### Problem
Nothing may be left out or changed. Print every entry.

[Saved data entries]

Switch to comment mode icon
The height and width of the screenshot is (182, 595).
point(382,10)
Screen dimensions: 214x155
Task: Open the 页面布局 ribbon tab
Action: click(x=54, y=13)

### Your response
Switch to comment mode icon
The height and width of the screenshot is (182, 595).
point(382,10)
Screen dimensions: 214x155
Task: Open the 页面布局 ribbon tab
Action: click(x=54, y=13)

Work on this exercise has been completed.